Exercise materials Block Start
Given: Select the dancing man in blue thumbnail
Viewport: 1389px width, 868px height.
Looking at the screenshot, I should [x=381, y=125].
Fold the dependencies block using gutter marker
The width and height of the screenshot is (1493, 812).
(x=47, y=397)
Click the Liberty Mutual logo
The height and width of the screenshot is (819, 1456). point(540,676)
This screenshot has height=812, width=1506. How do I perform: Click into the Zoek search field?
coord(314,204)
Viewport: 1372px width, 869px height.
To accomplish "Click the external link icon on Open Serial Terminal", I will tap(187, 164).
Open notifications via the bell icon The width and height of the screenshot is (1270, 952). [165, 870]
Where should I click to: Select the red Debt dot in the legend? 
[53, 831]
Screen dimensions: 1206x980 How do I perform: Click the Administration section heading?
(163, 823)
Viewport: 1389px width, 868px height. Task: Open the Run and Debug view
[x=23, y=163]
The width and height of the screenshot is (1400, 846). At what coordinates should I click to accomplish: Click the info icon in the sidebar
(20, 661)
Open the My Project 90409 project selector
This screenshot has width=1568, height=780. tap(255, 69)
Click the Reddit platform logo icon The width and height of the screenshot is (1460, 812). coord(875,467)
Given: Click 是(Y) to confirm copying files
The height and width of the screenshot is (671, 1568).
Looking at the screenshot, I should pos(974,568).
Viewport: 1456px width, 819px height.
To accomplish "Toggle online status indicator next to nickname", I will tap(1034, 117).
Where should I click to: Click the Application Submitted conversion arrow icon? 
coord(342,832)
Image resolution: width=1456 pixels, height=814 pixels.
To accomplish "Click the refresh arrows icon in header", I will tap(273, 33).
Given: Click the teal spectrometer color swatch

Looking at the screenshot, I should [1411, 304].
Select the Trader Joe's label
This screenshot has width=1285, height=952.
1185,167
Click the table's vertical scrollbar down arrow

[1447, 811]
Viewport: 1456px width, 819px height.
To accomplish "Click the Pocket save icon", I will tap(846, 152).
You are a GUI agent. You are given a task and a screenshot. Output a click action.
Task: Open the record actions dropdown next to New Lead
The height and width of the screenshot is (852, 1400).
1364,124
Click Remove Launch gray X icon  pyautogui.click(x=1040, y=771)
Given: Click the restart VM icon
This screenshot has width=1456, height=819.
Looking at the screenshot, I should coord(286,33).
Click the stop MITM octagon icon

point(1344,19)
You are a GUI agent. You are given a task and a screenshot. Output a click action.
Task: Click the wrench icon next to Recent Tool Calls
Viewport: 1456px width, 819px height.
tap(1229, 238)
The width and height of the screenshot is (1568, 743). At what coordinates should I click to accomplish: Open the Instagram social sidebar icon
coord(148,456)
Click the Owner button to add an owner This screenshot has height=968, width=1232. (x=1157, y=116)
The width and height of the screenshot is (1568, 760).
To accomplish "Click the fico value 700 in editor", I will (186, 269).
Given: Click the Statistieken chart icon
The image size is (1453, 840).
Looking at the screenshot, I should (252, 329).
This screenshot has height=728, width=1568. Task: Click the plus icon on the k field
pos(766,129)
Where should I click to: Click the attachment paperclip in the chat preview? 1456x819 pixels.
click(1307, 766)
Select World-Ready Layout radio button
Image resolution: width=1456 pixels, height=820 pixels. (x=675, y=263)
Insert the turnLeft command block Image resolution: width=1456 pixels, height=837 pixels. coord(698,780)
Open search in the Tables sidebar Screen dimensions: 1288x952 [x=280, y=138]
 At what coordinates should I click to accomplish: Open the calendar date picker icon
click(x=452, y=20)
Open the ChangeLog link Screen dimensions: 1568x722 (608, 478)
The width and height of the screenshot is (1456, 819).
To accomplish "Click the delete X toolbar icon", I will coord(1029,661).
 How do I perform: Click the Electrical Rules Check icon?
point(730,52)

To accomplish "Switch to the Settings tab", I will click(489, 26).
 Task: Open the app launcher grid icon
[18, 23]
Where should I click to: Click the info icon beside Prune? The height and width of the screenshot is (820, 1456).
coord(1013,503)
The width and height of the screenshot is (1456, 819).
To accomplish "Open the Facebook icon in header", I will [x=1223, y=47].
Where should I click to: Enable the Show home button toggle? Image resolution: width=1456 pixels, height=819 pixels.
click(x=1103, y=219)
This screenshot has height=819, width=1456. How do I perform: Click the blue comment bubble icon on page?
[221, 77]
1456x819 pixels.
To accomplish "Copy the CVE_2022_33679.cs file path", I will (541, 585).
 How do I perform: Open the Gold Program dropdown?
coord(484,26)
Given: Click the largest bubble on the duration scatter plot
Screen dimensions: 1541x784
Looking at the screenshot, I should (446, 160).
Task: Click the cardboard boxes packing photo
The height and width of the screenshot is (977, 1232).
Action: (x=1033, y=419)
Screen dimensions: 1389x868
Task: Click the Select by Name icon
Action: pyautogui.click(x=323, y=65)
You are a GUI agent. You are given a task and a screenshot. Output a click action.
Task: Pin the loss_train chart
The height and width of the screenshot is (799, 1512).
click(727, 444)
Exercise materials Block End
Lines from the one containing "Task: Pin the loss_train chart" through the last line of the listing are to be restated word for word; no other line may appear.

Written answer:
Task: Pin the loss_train chart
The height and width of the screenshot is (799, 1512).
click(727, 444)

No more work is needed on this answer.